Actually you don’t need a huge amount of pedals to get going. I’d say that with a good Tube Screamer overdrive type pedal and a decent delay you should be able to reproduce most of what’s required by an electric player in a modern worship band. So in this first post I’ll look at the overdrive, then delay in the next and finally just a few tips on other bits to get you up and running like power supplies etc.
A tube what?
The Ibanez Tube Screamer is probably the most popular overdrive pedal on the planet, with good reason. It produces a range of usable valve amp like tones from mild to heavy, can make a really bad amp sound passable and a good one great. You can use it for blues, country, rock – to be honest most styles that modern worship songs are based on. Most models have a characteristic of a slight mid range boost or ‘hump’ which helps cut through the mix in a live situation, which is part of the secret that makes it so usable.
The Tube Screamer pedal has come in a range of models – TS7, TS8, TS808, TS9, TS10 plus many other variants with the most highly prized being the vintage 808 models which are now reassuringly expensive!
In fact so many people love the 808 that there are now a myriad of boutique companies producing some of the nicest overdrives in the world based on that original Tube Screamer circuit. With so many to choose from its worth checking out demos on YouTube and reviews on Harmony Central before you buy, but ultimately if there is some way you can try one out in a live band situation then more the better. Some have even have options like a second footswitch for more overdrive or a clean boost. However, even if you can’t you should be on fairly safe territory with most of the options here.

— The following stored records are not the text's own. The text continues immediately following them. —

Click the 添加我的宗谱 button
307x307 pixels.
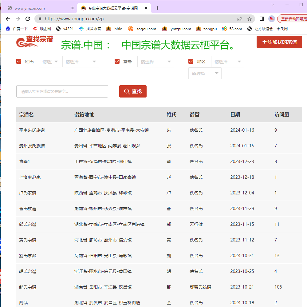(279, 42)
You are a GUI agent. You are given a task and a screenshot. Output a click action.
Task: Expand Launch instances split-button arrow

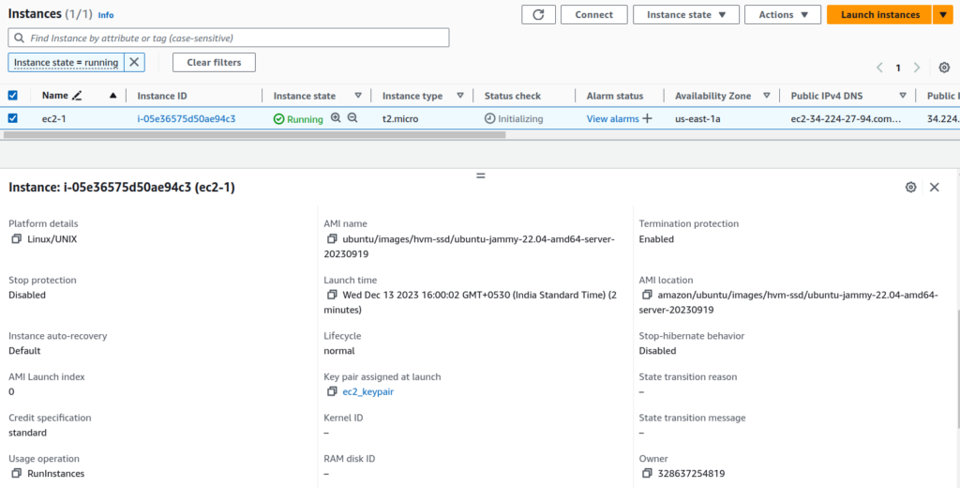(942, 15)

So here are some tubescreamer type pedals to try out. I’ve listed them roughly in ascending price order. Whilst anything not made by Ibanez is technically a copy, anything listed below the genuine ones are cheaper and mass produced and above them are considered hand made and of better tone or with more options. The rule always applies. You get what you pay for! However these are all pretty rugged so buying used shouldn’t be a problem and could save you lots of cash.
BTW this is not by any means an exhaustive list so if you have other alternatives that you’ve tried please do comment for the benefit of everyone.

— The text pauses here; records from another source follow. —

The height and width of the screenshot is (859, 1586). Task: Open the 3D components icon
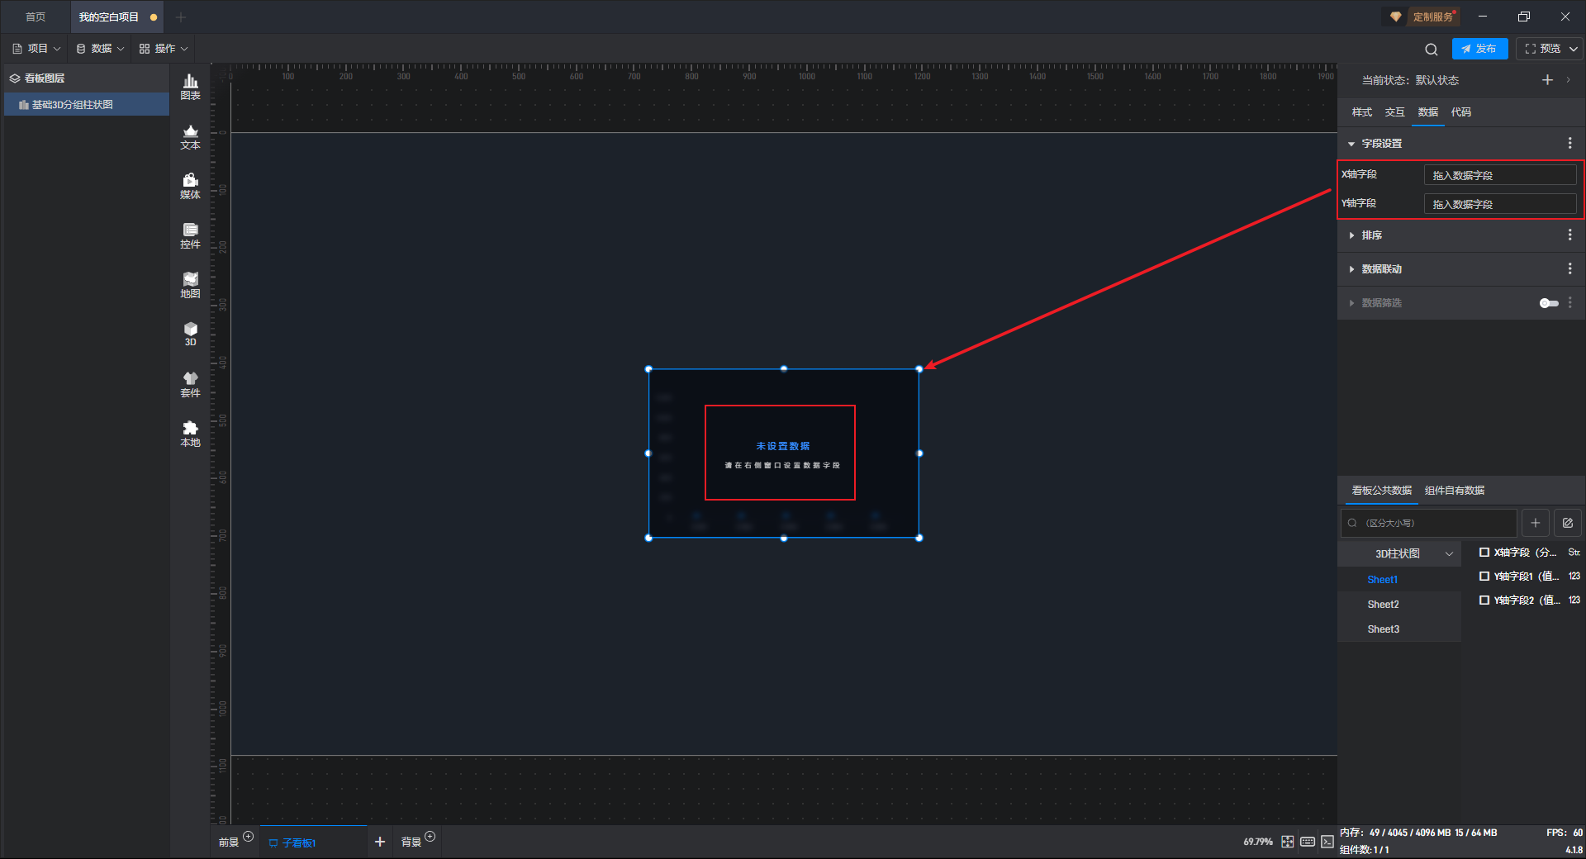[190, 334]
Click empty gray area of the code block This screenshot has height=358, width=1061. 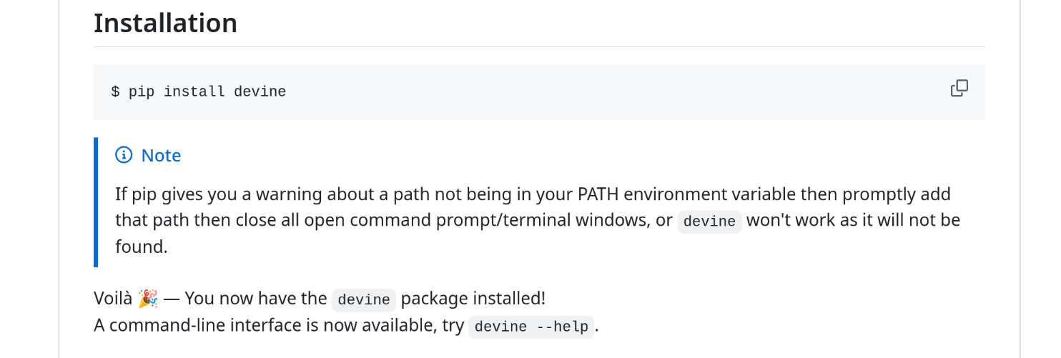coord(608,92)
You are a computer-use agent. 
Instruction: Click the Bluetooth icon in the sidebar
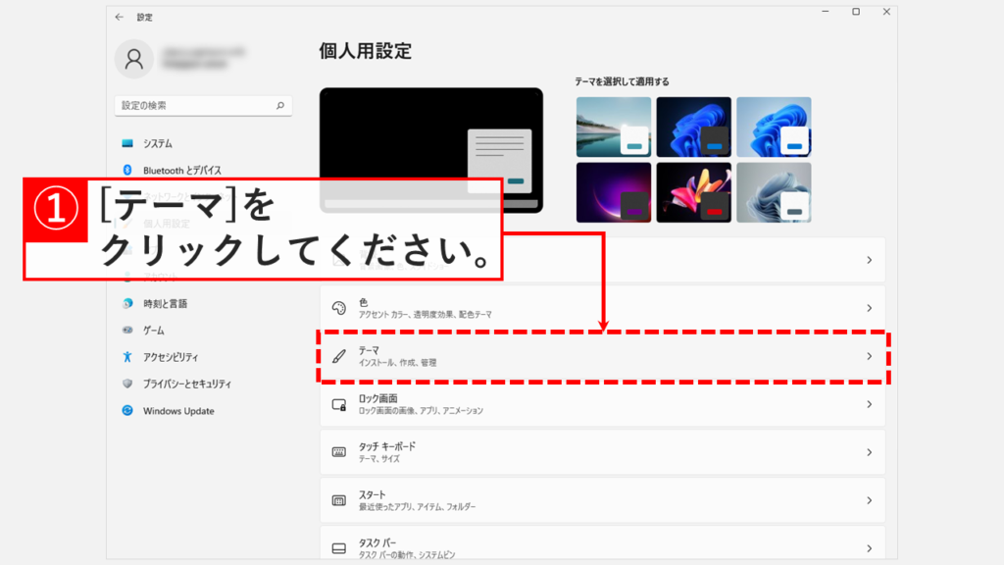point(127,170)
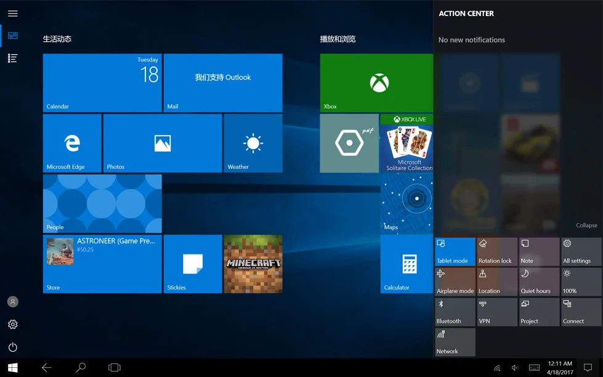Switch to the All apps list view
Viewport: 603px width, 377px height.
pyautogui.click(x=12, y=59)
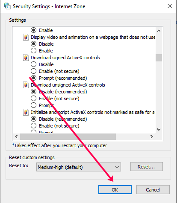The width and height of the screenshot is (177, 203).
Task: Click the horizontal scrollbar left arrow
Action: tap(16, 136)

Behringer Vintage tube Overdrive TO800 – cheap way to get started
Digitech Bad Monkey – good value copy
Danelectro Cool Cat Overdrive – good value copy
Boss OD3/SD1 – good value boss flavoured alternatives. Modded versions(below) very good!
Ibanez TS9 – good standard production pedal
Ibanez TS 808 reissue – nearly the price of a boutique job but if you want the orginal….
Maxon OD808 – well regarded alternative to original
Visual Sound v2 808/Route 66/Jekyl & Hyde – these are great! And Bob from Visual Sound presents a section on pedals in our Intermediate Worship Guitar DVDs
Fulltone Fulldrive 2 – dual overdrive pedal – choice of many working pros for years
Build Your Own Clone – if you are hady with a soldering iron, build yourself a very high quality clone with this kit.
Voodoo Labs Sparkle Drive – cool peadl that lets you add some clean sound for a bit o ‘sparkle’
Keeley Modified TS9 – people speak very highly of these modified pedals
Analogueman Modified TS808/TS9
Monte Allums.com – do some mods yourself!
Homebrew Electronics Powerscreamer – well priced hand made pedal with tone switching options and a boost switch
Lovepedal – very highly regarded boutique pedal
Klon Centuar – supposedly the ‘Holy Grail’ of tone – with a price to match!